Work order: When you reach the line containing "You are a computer-use agent. Screen" in the entries below, begin reproducing lines exactly, and stop once the line containing "Given: Click the Doosan Bears logo" is done.

Exercise input:
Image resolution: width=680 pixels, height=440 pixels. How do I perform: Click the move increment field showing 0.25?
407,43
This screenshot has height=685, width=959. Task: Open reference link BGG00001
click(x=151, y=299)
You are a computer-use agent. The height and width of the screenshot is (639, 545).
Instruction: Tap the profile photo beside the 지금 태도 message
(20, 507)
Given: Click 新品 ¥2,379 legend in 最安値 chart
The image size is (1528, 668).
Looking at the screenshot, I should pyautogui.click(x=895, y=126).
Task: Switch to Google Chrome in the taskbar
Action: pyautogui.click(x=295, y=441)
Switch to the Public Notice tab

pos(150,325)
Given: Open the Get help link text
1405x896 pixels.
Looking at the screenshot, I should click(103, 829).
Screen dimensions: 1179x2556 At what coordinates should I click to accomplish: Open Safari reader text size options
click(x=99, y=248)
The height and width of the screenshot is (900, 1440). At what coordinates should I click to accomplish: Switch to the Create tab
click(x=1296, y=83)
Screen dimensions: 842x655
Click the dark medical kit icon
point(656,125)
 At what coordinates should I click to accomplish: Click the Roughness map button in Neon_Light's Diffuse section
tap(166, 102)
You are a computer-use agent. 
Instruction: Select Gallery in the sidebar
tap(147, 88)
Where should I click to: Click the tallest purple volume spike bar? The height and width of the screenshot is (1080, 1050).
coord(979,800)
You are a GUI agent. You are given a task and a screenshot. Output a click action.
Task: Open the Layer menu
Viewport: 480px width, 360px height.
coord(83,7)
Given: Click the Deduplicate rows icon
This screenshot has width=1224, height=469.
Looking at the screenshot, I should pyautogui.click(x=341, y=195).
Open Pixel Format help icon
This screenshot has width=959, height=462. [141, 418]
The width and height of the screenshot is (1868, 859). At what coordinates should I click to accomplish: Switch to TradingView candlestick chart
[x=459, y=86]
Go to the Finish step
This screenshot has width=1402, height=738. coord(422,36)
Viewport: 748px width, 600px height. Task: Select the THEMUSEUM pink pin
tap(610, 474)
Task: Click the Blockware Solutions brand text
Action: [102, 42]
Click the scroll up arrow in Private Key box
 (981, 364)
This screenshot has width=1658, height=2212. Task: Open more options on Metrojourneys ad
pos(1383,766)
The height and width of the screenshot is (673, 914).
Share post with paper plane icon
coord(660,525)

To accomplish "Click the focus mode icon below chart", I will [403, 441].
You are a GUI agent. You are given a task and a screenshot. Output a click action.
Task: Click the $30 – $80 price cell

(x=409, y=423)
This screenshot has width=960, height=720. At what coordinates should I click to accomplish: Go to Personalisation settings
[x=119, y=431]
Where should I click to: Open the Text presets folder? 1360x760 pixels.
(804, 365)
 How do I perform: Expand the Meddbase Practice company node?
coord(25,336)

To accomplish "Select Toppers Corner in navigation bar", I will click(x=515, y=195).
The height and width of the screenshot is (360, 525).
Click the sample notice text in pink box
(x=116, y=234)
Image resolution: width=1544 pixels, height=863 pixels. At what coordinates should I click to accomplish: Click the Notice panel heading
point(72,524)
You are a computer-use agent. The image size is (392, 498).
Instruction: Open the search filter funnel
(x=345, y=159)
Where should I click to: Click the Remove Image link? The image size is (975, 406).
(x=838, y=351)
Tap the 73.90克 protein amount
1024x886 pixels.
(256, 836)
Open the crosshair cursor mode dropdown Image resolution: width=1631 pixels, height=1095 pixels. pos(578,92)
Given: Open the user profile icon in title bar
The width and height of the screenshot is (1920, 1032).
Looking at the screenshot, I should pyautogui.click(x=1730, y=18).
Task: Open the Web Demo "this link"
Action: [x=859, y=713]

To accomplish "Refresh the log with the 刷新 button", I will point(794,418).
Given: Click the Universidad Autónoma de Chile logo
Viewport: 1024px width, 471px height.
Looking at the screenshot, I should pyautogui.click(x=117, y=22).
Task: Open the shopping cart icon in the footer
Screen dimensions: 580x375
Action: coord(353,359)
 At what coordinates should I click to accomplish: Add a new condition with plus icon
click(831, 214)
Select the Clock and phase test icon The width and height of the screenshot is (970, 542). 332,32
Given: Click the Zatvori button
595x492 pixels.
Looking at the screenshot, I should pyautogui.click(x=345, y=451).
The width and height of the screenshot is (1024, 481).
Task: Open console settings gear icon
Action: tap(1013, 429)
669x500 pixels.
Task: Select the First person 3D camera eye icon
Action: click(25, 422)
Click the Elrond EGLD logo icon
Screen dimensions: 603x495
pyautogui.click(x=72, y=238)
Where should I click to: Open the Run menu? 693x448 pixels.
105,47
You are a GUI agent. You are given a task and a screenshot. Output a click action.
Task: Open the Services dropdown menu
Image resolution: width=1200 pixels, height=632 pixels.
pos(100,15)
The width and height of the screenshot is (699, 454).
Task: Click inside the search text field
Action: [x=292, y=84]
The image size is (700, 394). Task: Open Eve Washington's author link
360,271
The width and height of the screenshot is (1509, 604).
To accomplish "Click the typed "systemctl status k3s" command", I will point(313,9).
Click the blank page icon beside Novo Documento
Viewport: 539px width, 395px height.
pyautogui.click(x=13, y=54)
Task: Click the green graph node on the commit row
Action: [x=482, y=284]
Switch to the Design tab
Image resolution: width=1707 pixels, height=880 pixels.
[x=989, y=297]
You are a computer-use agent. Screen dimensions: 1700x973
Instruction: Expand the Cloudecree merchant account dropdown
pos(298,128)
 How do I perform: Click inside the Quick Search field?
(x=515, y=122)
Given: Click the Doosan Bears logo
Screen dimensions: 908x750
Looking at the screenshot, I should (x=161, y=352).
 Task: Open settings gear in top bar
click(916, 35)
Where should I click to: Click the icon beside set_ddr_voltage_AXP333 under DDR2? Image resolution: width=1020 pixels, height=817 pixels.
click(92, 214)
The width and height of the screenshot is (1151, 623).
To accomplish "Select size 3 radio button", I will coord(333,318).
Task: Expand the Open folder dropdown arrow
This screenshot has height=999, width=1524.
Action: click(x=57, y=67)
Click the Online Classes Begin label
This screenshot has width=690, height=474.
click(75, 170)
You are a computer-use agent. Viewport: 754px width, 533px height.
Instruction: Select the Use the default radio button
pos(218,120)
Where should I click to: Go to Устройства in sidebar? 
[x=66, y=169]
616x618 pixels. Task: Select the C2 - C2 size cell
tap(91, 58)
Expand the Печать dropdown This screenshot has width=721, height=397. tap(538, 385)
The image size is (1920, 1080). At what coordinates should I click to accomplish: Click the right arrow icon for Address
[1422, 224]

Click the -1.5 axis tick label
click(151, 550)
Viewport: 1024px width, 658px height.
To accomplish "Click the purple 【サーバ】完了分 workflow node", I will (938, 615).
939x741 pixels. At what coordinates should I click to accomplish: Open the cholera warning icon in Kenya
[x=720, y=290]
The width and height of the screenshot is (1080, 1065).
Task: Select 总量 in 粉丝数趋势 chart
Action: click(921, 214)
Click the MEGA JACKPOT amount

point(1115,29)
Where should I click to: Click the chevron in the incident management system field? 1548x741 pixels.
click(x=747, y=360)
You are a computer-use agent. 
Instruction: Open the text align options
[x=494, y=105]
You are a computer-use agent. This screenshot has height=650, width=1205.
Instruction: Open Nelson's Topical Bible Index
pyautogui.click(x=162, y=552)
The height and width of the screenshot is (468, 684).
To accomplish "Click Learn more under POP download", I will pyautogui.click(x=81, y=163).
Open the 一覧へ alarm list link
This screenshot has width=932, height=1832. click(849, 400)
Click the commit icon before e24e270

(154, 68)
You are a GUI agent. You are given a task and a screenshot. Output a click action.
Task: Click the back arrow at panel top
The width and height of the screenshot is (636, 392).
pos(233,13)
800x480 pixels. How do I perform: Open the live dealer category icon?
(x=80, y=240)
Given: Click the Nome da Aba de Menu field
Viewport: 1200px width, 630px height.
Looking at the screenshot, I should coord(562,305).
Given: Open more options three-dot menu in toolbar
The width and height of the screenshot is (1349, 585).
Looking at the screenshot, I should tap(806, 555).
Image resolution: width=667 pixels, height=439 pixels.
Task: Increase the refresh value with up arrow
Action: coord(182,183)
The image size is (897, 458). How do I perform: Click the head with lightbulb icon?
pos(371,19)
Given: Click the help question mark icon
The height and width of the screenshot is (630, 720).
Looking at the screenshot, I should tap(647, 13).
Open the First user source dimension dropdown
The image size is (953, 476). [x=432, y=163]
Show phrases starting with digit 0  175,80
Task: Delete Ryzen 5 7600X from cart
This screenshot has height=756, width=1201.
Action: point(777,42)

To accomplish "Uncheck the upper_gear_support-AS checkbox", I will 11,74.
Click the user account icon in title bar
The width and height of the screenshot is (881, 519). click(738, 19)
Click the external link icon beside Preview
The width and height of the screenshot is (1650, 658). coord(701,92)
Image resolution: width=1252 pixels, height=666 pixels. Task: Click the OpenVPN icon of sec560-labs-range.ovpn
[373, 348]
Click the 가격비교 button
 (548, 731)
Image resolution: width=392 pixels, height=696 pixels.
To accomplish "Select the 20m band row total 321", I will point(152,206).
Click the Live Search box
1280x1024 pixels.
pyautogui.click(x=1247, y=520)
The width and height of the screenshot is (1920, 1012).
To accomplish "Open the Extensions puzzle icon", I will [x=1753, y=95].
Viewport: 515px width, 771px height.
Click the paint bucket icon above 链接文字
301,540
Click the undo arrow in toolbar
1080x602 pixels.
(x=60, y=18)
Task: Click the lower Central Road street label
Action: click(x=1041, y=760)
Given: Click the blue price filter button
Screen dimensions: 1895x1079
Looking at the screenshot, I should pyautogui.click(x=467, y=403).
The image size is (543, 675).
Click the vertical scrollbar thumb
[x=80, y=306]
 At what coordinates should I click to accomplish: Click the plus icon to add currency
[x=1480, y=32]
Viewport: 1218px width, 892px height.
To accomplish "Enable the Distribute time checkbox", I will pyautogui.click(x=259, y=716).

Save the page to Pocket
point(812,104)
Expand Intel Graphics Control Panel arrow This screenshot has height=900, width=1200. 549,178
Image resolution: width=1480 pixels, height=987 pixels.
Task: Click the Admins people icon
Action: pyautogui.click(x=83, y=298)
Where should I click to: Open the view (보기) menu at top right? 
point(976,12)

Result for this task:
You are a computer-use agent. Screen dimensions: 1700x973
Instruction: Expand the Cloudecree merchant account dropdown
pos(298,128)
 How do I perform: Click inside the Quick Search field?
(x=515, y=122)
Given: Click the Doosan Bears logo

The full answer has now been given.